20-21/11 : Chimpansees in Kibale nationaal park

2018 Oeganda, Op reis Geen reactie

Om zes uur ’s morgens zeggen we al vaarwel aan Murchison Fort. Moussa wil namelijk tegen zeven uur aan de ferry zijn om het Albert-Meer over te steken; dat scheelt een stuk in tijd, want dan hoeven we niet helemaal rond het park te rijden. Het is nog een vrij nieuwe verbinding, dus het is voor hem ook de eerste keer. Het is een beetje spannend, want we blijken maar net om zeven uur aan de ferry te arriveren. Gelukkig gaat deze pas om 7.15u. een hele rij kleurrijke dames is blijkbaar onderweg naar de markt aan de overkant. In tegenstelling tot de chaos die je vaak op TV ziet wat Afrikaanse overzetboten betreft, verloopt het hier allemaal heel netjes; nog een erfenis van de Britten zeker?

Hierna volgt een lange route over een weg waar overal aan gewerkt wordt. De bedoeling is om heel deze route te gaan asfalteren. Uiteraard gebeurt dit door Chinezen; hier en daar zie je een Chinese ingenieur vanuit de schaduw instructies geven. Het hele project zorgt niet alleen voor een vlottere toegankelijkheid, maar ook voor werkgelegenheid voor de lokale bevolking.

‘ s Middags eten we onze picknick op in een restaurantje, waar Moussa een lokaal gerecht eet. Ziet er best lekker uit, beter dan onze picknick. Moussa belooft ons de volgende keer de lokale keuken te laten proeven.

Tegen we op de verharde weg komen begint het hard te regenen; goede timing! Jammer genoeg kunnen we zo niets zien van het Rwenzori gebergte, dat zich achter een dik pak wolken verschuilt. De vele theeplantages rond Fort Portal krijgen we wel te zien, met op de achtergrond het woud van Kibale, ons volgende doel. We nemen onze intrek in een mooie safaritent in Kibale Forest Camp en genieten van de rust van het woud, totdat onze buren arriveren: twee luid kwetterende Italiaanse dames, die blijkbaar nog eens hardhorend zijn ook. Enfin, hun batterijen zullen wel eens plat vallen zeker!

Enkele gegevens
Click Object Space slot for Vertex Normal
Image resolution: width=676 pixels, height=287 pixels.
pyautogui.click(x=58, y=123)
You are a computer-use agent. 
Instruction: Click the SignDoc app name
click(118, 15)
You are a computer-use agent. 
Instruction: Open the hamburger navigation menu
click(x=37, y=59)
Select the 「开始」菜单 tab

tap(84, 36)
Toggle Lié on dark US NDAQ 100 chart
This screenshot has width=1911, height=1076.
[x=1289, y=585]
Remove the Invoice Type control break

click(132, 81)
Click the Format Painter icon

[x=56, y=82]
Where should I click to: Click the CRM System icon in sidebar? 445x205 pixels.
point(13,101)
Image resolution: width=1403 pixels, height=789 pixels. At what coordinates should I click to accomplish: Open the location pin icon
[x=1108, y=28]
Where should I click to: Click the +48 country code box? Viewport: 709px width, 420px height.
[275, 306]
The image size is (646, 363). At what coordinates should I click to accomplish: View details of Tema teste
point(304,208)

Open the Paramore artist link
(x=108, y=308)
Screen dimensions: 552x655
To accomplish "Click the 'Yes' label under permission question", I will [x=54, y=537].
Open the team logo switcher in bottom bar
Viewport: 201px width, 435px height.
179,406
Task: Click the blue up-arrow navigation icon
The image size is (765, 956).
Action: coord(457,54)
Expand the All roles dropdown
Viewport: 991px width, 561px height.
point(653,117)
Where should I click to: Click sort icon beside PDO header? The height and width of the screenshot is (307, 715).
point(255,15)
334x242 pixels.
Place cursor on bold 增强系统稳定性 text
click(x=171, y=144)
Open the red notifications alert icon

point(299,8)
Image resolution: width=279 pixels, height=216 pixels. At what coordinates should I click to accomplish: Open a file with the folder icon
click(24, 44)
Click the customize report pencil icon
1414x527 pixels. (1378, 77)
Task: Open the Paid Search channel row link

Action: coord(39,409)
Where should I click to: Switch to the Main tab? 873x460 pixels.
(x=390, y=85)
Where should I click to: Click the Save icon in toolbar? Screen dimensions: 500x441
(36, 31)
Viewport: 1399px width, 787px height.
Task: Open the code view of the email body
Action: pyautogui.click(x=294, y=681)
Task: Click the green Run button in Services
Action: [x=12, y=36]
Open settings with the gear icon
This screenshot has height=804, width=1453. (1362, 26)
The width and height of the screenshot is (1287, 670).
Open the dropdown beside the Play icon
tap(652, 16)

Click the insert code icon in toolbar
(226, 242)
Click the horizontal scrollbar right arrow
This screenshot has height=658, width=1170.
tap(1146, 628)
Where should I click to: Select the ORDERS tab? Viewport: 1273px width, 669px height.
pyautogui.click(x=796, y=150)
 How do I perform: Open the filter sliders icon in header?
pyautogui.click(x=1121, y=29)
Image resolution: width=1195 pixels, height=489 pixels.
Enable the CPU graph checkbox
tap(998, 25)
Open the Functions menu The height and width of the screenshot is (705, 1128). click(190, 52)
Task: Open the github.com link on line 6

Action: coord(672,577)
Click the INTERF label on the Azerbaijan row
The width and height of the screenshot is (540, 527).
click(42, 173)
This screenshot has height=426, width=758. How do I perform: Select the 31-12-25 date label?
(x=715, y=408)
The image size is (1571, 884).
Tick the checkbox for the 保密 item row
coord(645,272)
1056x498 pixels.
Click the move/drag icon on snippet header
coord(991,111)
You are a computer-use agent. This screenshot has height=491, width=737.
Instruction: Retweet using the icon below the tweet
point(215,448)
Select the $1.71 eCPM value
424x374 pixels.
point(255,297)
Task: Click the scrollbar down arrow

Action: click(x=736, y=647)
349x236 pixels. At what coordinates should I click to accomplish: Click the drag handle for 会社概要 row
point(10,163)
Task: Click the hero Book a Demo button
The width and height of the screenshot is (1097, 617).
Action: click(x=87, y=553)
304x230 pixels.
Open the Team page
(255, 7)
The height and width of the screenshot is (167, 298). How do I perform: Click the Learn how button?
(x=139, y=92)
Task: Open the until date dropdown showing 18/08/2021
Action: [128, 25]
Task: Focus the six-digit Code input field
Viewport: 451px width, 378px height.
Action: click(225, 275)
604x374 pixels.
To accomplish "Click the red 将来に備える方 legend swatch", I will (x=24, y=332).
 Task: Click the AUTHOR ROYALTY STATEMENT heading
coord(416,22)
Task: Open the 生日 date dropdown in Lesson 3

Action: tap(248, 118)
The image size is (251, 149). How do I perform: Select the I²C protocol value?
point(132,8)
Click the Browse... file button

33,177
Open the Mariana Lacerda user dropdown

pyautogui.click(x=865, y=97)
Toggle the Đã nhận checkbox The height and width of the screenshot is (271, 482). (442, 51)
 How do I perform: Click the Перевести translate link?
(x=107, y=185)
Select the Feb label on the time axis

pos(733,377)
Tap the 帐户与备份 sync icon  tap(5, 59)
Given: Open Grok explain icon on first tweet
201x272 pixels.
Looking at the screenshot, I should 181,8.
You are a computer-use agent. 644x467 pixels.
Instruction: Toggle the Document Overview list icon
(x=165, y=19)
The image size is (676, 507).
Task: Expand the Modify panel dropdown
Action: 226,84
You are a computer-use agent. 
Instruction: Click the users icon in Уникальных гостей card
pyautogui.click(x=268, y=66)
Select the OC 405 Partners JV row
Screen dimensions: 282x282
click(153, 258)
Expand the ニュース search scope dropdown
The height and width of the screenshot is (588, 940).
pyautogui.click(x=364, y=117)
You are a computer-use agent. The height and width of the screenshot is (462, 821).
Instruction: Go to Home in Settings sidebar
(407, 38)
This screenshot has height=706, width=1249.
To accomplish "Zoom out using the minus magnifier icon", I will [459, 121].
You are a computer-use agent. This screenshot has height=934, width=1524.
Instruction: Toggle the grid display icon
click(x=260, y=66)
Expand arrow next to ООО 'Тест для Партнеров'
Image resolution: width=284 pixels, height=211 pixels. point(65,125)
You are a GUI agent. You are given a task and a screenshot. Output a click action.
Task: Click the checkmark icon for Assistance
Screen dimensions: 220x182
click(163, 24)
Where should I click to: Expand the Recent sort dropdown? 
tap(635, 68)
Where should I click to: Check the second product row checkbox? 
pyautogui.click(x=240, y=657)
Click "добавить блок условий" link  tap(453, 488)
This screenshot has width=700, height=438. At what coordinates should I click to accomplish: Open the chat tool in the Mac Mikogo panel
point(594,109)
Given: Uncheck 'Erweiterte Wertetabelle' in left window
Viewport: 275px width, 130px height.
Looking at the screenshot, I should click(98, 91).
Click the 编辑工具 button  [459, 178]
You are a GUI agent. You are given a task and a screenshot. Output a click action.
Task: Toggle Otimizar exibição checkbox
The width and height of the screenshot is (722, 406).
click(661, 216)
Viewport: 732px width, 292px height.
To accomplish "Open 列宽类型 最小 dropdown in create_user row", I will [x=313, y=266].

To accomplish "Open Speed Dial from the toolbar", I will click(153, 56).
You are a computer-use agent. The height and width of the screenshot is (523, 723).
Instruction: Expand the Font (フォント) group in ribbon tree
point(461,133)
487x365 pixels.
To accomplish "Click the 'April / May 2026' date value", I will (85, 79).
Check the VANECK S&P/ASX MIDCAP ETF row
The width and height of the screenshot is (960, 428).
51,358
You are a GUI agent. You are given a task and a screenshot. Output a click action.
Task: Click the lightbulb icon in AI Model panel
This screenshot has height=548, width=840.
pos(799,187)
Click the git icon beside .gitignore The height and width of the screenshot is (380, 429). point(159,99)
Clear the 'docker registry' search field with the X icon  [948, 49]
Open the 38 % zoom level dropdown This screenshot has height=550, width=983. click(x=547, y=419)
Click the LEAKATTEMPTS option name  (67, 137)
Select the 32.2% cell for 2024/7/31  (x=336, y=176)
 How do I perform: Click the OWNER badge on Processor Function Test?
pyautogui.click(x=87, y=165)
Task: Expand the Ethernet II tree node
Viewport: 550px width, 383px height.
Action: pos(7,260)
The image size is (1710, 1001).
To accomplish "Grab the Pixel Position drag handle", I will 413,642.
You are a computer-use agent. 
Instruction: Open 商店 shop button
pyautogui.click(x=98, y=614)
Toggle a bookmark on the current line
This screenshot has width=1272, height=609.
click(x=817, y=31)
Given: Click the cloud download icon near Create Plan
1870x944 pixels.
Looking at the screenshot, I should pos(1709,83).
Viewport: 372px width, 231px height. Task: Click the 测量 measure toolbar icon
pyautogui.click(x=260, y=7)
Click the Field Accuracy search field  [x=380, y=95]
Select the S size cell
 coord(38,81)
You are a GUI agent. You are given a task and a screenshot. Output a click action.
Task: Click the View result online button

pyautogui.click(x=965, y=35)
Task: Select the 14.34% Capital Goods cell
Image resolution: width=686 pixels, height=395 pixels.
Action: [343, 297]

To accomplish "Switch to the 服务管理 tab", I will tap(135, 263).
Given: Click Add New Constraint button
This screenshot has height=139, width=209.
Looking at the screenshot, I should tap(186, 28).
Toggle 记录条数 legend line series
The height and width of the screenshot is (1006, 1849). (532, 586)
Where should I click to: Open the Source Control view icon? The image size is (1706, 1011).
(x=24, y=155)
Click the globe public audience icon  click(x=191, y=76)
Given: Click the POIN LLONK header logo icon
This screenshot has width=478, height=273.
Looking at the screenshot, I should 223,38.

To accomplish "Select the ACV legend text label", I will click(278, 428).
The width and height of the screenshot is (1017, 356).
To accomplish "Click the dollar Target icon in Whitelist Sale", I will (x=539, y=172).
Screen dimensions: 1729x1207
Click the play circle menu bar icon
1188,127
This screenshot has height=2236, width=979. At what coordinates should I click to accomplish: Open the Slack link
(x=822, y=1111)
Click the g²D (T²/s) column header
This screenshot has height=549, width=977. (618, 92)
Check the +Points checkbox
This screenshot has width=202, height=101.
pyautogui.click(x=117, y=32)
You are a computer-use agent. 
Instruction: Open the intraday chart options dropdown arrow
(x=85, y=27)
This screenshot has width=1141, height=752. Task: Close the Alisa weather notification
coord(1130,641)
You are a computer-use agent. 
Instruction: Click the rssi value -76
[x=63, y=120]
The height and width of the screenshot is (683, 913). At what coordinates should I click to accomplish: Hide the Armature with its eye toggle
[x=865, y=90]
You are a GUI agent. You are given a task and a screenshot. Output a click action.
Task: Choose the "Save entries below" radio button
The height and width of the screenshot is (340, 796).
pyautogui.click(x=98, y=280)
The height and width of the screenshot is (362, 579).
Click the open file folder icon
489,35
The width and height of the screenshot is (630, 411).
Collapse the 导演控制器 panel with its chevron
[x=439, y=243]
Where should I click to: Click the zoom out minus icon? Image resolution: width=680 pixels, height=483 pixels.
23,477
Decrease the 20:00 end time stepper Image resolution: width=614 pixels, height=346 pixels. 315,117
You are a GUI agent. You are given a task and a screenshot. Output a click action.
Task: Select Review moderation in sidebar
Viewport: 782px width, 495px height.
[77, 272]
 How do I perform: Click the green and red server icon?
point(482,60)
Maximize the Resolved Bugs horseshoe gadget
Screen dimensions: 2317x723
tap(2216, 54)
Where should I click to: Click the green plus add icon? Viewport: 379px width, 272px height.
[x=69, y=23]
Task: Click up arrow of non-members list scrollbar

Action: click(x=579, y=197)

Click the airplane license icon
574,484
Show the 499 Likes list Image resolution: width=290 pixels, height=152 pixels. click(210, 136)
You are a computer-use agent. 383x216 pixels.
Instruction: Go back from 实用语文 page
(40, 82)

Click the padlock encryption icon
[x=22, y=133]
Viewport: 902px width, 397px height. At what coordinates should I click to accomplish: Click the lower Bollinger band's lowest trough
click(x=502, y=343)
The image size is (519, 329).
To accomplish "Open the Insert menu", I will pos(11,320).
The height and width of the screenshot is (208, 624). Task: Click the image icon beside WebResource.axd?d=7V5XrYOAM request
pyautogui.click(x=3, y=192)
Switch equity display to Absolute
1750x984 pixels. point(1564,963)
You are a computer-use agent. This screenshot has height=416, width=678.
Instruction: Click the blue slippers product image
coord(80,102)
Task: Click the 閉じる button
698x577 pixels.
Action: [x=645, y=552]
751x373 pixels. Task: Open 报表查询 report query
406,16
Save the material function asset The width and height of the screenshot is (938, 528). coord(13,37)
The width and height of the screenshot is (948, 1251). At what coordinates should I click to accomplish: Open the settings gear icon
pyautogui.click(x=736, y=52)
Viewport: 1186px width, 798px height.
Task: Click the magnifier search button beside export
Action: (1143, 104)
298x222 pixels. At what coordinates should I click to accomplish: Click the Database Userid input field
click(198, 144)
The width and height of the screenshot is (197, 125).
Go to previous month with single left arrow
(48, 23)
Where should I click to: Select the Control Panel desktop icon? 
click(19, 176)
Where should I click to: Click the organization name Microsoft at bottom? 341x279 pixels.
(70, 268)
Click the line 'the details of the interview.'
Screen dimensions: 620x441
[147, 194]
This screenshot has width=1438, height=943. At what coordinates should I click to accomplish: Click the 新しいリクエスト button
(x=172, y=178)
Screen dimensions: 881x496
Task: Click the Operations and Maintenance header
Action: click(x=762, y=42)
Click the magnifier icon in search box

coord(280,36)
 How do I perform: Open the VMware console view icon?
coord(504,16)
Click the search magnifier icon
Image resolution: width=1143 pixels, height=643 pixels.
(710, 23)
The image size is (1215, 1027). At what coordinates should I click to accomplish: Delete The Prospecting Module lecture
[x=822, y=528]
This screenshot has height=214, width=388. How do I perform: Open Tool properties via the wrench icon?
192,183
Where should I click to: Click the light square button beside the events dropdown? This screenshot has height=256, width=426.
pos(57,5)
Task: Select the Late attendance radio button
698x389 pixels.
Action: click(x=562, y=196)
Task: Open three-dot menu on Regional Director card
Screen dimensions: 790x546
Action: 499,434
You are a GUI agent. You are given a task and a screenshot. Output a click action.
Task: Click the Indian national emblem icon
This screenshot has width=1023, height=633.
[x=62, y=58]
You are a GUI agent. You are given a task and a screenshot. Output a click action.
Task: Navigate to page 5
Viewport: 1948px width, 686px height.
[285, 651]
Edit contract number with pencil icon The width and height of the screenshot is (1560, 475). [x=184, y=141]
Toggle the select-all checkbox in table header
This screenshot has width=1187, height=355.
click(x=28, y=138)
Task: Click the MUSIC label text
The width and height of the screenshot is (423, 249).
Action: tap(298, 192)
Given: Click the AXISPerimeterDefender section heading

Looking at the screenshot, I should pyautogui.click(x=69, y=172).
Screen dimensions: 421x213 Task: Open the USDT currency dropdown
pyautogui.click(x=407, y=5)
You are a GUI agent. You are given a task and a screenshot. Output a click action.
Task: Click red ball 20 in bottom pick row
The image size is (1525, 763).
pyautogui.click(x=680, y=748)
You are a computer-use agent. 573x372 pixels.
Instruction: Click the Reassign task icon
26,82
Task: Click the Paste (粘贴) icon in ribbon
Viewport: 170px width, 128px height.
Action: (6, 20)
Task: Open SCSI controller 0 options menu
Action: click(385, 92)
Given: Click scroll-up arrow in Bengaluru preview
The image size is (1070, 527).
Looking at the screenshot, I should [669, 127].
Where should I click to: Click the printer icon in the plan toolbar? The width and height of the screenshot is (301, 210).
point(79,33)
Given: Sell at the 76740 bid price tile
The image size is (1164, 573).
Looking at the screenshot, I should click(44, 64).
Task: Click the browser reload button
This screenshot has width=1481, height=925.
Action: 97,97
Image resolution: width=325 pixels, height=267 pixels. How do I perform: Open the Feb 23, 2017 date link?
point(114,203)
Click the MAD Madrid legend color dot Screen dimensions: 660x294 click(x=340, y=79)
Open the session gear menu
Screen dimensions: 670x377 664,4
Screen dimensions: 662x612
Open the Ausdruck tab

WAT TE DOEN -> Neem uit het reisverslag over Kibale het deel over dat opent met de woorden "Hierna volgt een" en sluit met "te laten proeven.", en noem daarin "picknick" overal "lunch".

UITWERKING OPDRACHT ->
Hierna volgt een lange route over een weg waar overal aan gewerkt wordt. De bedoeling is om heel deze route te gaan asfalteren. Uiteraard gebeurt dit door Chinezen; hier en daar zie je een Chinese ingenieur vanuit de schaduw instructies geven. Het hele project zorgt niet alleen voor een vlottere toegankelijkheid, maar ook voor werkgelegenheid voor de lokale bevolking.

‘ s Middags eten we onze lunch op in een restaurantje, waar Moussa een lokaal gerecht eet. Ziet er best lekker uit, beter dan onze lunch. Moussa belooft ons de volgende keer de lokale keuken te laten proeven.